Lines in the listing below that hold "profile" are the ones to copy.
----
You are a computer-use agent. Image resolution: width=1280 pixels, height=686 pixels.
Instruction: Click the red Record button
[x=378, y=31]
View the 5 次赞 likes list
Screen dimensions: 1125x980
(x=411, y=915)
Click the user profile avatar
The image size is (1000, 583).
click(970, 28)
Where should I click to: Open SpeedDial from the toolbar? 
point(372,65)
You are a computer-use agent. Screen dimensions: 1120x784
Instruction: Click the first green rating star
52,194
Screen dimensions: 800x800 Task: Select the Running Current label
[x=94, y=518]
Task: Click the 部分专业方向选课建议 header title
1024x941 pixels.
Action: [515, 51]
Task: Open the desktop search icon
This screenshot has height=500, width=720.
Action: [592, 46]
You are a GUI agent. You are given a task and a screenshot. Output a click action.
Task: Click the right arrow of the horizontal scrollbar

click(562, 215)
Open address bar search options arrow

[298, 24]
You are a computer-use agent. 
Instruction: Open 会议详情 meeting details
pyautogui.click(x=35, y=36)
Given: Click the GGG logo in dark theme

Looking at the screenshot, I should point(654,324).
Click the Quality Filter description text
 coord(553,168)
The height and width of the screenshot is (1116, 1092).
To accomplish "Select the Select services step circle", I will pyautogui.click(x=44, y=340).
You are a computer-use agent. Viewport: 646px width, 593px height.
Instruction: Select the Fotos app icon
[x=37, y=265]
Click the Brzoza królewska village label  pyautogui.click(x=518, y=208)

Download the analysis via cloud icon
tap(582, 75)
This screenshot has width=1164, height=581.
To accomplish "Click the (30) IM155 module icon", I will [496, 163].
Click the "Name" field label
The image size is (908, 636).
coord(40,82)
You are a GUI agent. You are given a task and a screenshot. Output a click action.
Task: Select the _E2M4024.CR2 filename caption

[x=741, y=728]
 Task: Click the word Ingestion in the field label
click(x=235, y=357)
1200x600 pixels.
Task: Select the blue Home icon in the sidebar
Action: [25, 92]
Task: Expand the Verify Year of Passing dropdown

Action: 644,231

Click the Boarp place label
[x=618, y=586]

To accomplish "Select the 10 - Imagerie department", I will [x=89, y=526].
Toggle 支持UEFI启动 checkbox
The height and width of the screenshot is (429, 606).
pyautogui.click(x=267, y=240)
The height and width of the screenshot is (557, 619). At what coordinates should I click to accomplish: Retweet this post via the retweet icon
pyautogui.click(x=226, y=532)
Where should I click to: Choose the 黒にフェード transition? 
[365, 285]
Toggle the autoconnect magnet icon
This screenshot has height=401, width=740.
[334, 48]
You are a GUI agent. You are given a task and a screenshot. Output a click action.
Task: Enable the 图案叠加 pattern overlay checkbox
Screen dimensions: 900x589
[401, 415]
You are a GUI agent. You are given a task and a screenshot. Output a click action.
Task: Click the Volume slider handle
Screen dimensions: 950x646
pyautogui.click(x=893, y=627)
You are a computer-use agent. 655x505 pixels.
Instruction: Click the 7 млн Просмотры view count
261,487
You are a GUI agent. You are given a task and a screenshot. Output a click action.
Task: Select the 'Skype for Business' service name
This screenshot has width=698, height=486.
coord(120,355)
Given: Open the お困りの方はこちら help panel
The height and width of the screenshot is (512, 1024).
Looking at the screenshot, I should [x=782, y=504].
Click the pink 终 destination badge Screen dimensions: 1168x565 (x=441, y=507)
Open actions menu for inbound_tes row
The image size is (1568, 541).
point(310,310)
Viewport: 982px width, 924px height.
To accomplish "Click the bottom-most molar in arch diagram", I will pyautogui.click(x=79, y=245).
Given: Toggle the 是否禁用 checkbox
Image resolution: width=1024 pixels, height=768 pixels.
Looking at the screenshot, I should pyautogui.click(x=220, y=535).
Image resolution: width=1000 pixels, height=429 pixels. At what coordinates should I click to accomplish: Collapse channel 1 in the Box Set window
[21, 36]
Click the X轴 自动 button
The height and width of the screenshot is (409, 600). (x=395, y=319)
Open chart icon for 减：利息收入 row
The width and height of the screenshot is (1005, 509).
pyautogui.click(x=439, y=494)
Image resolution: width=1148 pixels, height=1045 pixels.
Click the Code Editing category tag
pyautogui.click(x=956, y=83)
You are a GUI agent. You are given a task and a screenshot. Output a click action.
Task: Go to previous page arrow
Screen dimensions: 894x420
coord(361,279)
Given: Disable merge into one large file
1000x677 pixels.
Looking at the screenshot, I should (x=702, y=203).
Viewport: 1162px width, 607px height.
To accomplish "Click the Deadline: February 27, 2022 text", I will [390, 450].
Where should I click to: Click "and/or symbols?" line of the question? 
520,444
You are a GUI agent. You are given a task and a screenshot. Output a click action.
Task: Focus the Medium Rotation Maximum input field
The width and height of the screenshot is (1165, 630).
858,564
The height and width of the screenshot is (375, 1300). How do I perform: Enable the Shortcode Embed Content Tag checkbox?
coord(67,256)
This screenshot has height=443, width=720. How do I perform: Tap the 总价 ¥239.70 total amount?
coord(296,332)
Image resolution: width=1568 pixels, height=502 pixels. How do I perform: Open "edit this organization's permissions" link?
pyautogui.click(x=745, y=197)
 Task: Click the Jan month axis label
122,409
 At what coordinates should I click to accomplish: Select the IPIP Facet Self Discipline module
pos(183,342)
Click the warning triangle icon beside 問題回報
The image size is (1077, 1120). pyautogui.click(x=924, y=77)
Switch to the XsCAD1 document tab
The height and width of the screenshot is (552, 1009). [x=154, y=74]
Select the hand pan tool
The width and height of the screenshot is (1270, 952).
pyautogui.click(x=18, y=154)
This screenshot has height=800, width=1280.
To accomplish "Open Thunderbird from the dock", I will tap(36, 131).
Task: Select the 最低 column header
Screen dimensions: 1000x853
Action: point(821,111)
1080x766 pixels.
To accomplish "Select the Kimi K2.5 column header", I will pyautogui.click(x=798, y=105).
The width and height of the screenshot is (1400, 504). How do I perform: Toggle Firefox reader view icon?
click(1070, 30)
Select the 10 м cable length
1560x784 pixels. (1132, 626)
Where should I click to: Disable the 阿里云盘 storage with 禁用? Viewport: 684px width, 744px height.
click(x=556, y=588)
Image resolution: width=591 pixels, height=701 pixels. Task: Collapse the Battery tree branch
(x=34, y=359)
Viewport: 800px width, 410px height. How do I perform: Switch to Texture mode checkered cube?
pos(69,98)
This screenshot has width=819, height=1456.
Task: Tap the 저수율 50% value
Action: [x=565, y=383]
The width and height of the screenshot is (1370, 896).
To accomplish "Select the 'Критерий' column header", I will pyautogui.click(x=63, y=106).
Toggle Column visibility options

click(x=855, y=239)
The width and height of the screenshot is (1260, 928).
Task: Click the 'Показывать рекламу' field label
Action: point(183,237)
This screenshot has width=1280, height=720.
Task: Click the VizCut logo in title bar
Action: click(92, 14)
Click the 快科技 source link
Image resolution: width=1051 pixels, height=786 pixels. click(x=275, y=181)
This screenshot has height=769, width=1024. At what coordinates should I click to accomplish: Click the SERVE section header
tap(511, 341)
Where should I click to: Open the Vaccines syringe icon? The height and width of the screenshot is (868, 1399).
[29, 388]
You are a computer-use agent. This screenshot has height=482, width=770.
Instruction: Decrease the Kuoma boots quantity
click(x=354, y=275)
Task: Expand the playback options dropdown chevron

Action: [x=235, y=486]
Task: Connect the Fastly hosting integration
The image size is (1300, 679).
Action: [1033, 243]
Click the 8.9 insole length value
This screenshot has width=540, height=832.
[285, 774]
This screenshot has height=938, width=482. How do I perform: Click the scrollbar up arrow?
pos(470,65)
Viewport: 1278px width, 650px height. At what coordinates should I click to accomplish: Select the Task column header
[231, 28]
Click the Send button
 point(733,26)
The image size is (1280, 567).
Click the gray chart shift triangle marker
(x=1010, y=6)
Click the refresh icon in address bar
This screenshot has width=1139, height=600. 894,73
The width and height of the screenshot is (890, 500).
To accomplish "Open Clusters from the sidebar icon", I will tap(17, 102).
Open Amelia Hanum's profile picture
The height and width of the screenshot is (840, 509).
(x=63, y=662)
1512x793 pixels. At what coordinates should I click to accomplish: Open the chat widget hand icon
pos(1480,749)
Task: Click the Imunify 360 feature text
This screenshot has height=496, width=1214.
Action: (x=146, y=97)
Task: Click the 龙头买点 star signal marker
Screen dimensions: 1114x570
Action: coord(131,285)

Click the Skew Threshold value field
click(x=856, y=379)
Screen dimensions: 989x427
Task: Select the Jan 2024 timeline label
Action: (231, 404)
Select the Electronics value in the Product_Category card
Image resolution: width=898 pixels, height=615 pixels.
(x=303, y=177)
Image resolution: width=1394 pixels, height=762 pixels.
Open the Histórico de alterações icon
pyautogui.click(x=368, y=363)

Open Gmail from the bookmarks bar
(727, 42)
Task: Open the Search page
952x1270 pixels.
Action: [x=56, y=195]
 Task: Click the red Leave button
----
*Answer to the exercise*:
Click the user profile avatar
Open Amelia Hanum's profile picture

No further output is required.